• ASSIGNMENT
Please transcribe all of the records precisely.

Stored records:
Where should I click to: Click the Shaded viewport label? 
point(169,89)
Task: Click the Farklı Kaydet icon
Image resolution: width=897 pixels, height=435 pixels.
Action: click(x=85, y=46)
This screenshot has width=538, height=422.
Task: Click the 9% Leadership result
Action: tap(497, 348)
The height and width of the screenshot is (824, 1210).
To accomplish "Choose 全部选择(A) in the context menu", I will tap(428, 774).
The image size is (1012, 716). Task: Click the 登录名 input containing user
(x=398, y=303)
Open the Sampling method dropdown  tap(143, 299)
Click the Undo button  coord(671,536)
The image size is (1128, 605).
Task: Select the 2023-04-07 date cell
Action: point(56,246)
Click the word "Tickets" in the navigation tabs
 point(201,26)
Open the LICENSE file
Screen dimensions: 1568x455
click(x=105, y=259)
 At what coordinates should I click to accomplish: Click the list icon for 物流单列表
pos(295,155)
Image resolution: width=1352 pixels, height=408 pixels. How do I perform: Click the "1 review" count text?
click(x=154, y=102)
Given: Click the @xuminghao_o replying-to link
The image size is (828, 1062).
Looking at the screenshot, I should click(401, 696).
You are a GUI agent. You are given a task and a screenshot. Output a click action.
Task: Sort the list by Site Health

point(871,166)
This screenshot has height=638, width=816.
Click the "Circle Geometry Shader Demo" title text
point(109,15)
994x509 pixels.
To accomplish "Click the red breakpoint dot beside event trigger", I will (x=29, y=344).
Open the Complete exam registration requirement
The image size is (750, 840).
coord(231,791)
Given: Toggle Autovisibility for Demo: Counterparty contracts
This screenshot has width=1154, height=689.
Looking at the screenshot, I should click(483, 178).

• ANSWER SECTION
Where should I click to: Click the Shaded viewport label? 
point(169,89)
Task: Click the Farklı Kaydet icon
Image resolution: width=897 pixels, height=435 pixels.
Action: click(x=85, y=46)
This screenshot has width=538, height=422.
Task: Click the 9% Leadership result
Action: tap(497, 348)
The height and width of the screenshot is (824, 1210).
To accomplish "Choose 全部选择(A) in the context menu", I will tap(428, 774).
The image size is (1012, 716). Task: Click the 登录名 input containing user
(x=398, y=303)
Open the Sampling method dropdown  tap(143, 299)
Click the Undo button  coord(671,536)
The image size is (1128, 605).
Task: Select the 2023-04-07 date cell
Action: point(56,246)
Click the word "Tickets" in the navigation tabs
 point(201,26)
Open the LICENSE file
Screen dimensions: 1568x455
click(x=105, y=259)
 At what coordinates should I click to accomplish: Click the list icon for 物流单列表
pos(295,155)
Image resolution: width=1352 pixels, height=408 pixels. How do I perform: Click the "1 review" count text?
click(x=154, y=102)
Given: Click the @xuminghao_o replying-to link
The image size is (828, 1062).
Looking at the screenshot, I should click(401, 696).
You are a GUI agent. You are given a task and a screenshot. Output a click action.
Task: Sort the list by Site Health

point(871,166)
This screenshot has height=638, width=816.
Click the "Circle Geometry Shader Demo" title text
point(109,15)
994x509 pixels.
To accomplish "Click the red breakpoint dot beside event trigger", I will (x=29, y=344).
Open the Complete exam registration requirement
The image size is (750, 840).
coord(231,791)
Given: Toggle Autovisibility for Demo: Counterparty contracts
This screenshot has width=1154, height=689.
Looking at the screenshot, I should click(483, 178).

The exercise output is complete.